Health officials with the city’s Health + Hospital system will offer free walk-in testing for the novel coronavirus at Cumberland Health Center in Fort Greene starting on April 24, and at Jonathan William Houses in Williamsburg later next week — which will help the city contain the virus that has devastated tenants of the New York City Housing Authority, de Blasio said.

“We refuse to continue this pattern, and this new plan will provide residents with the support they need to protect themselves and their families during this crisis,” Hizzoner said in a statement. “My promise to the New Yorkers who call NYCHA home: we will have your back, no matter what.”

The city will also open four more walk-in centers in the Bronx, Manhattan, and Queens in the coming days, in addition to a plan to distribute masks, gloves, and hand sanitizer to the city’s 400,000 public housing residents, de Blasio said.

In a $5 million partnership with telecommunications company T-Mobile, the city will also distribute 10,000 tablets with internet connection to NYCHA seniors to keep them connected in Brownsville, East New York, Red Hook, Bushwick, Coney Island, and the Bronx.

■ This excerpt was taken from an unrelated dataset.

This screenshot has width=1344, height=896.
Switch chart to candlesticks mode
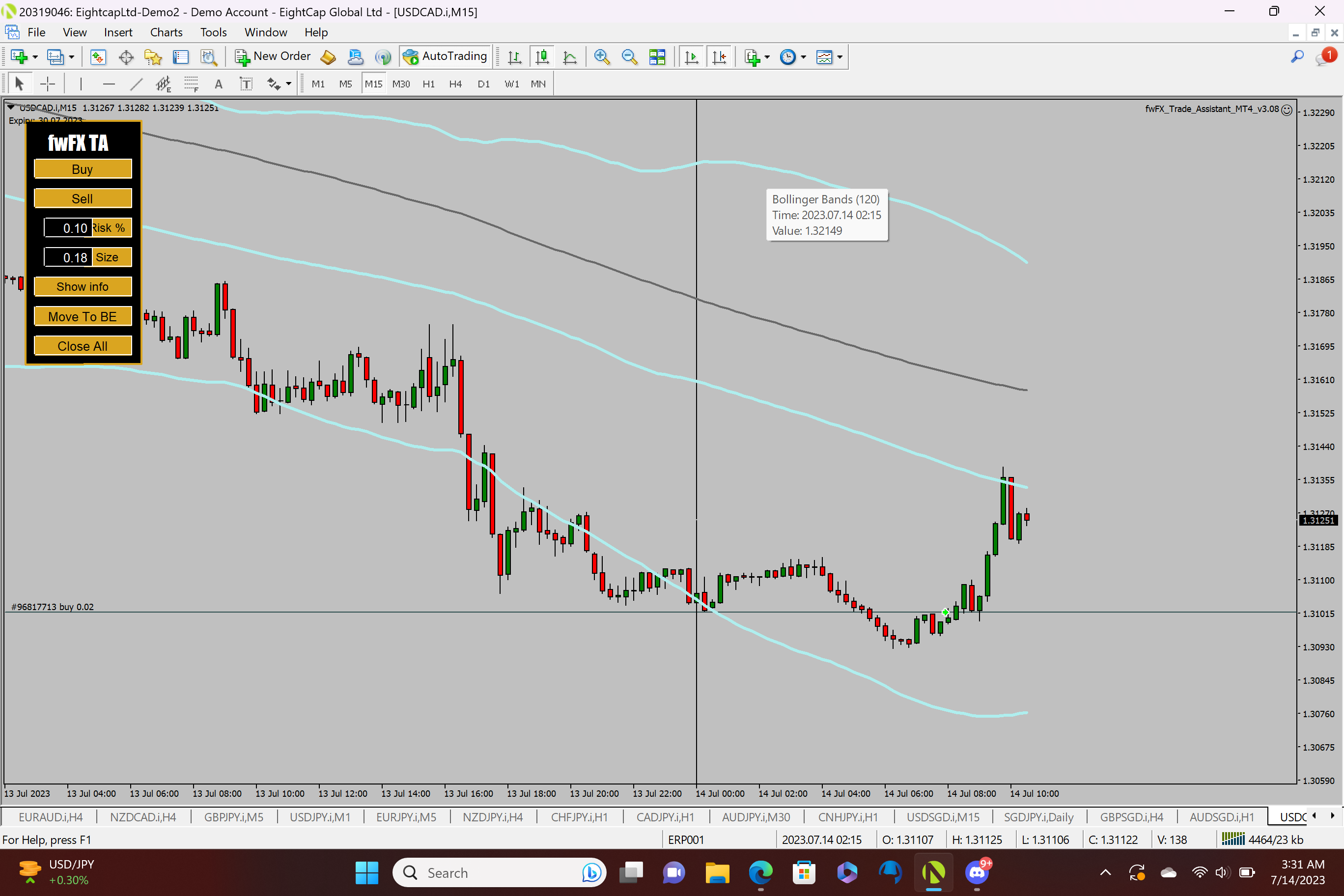[x=542, y=56]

Walk-in testing for the highly-contagious respiratory disease opened at 13 sites around the city in the last two weeks, with three located in Brooklyn — and all of which focused on providing tests to vulnerable New Yorkers, such as those 65-years-of-age or older or those with pre-existing conditions.

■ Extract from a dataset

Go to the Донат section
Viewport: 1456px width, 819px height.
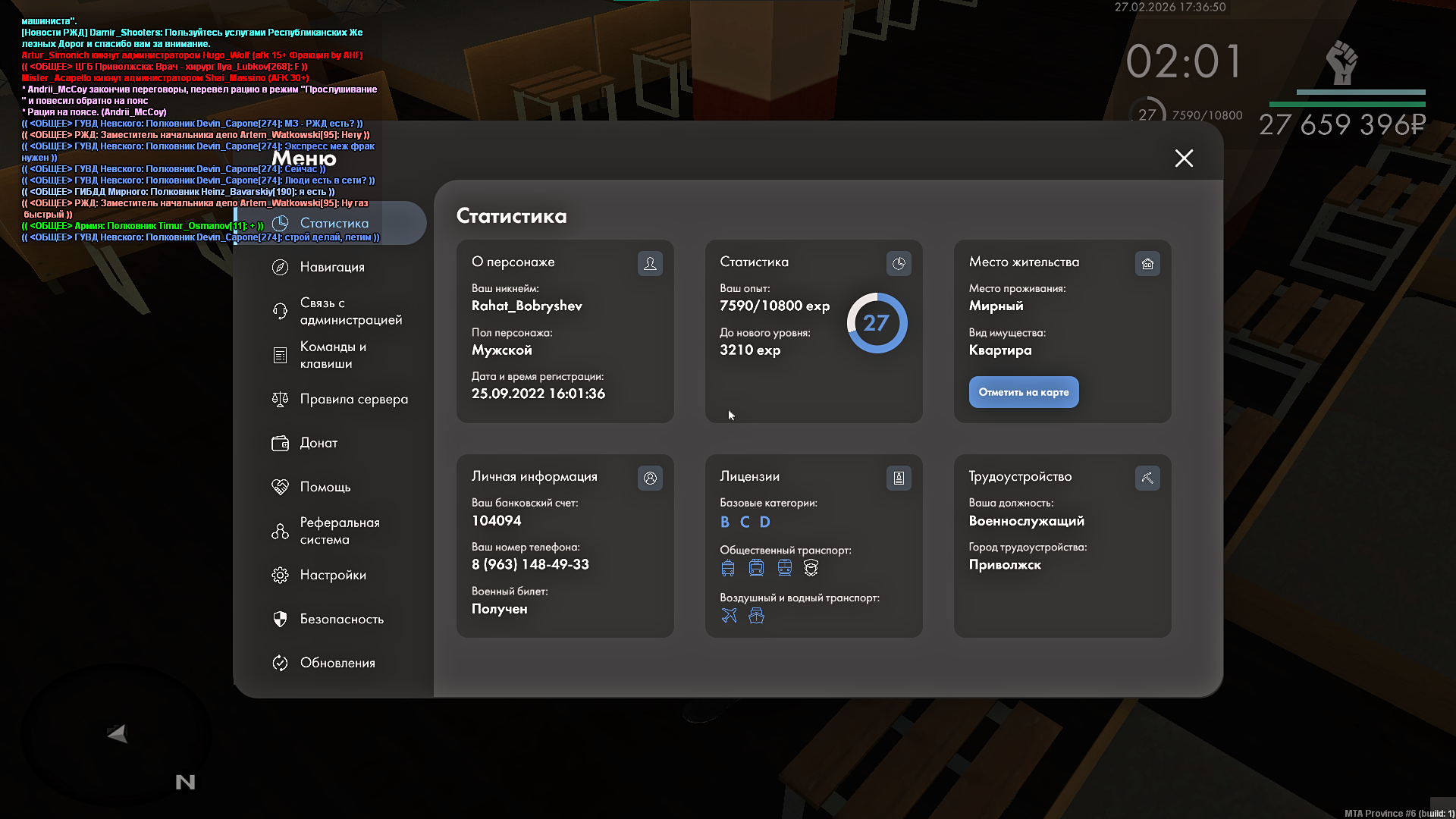tap(318, 443)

These 13 facilities, in addition to the six new outposts, will shift testing from hospitals to community health centers, de Blasio said. 

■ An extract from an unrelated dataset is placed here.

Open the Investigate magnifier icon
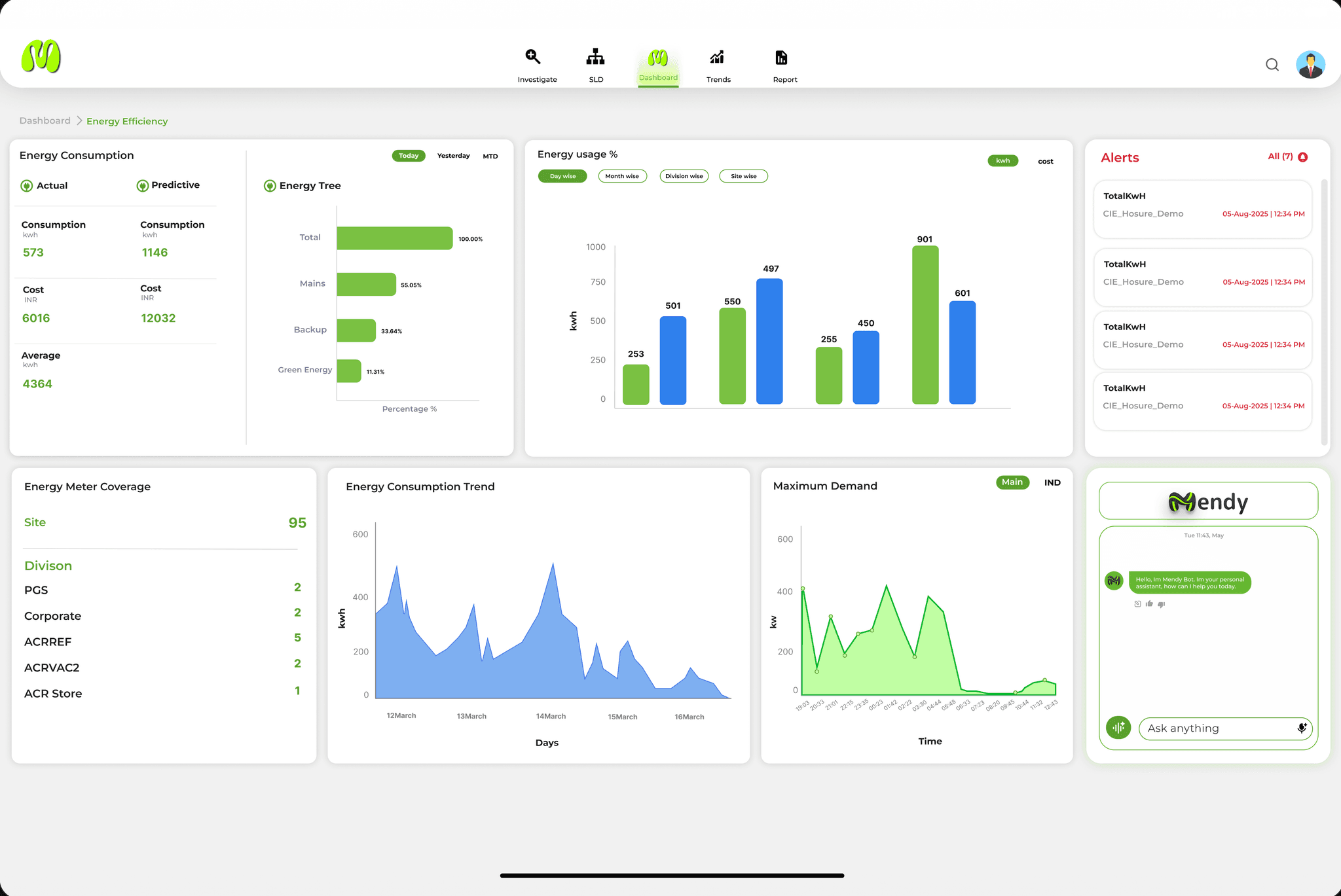The height and width of the screenshot is (896, 1341). tap(533, 58)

The new testing facilities followed criticism from Brooklynites that officials were opening drive-through facilities that weren’t accessible to New Yorkers who lack access to a car.

The city’s expansion of tests in the coming months will be crucial to lowering the infection rates, but Hizzoner said that additional supplies from the feds will be necessary to get to a point of low-level infection rates.

“Where we absolutely must have help is that testing, if we don’t have the quantities then all the other pieces don’t come together,” he said.

The wider-spread testing in the five boroughs was helped by out-of-state company Aria Diagnostics, which was slated to donate 50,000 test kits to the city, about half of which have arrived so far — and de Blasio hopes the remainder will follow “over the next couple of days,” the mayor said on Wednesday.

The city started buying an additional 50,000 kits from the company per week starting April 20 and plans to launch homegrown production some time in May, according to de Blasio.

Governor Andrew Cuomo on April 21 announced the goal to double the state’s daily testing rate from 20,000 to 40,000 by mid-May, after meeting with President Donald Trump. Cuomo said Trump committed to help the Empire State by procuring more testing supplies from China and other foreign manufacturers.

The six new testing facilities are:

Opening April 24:

Brooklyn: Cumberland Health Center, 100 N. Portland Ave.

Bronx: Belvis Health Center, 545 E. 142nd St.

Manhattan: Gouverneur Health Center, 227 Madison St.

Opening the week of April 27:

Brooklyn: Jonathan William Houses, 333 Roebling St.

Queens: Woodside Houses, 50-53 Newtown Rd.

Manhattan: St. Nicholas Houses, 281 W. 127th St.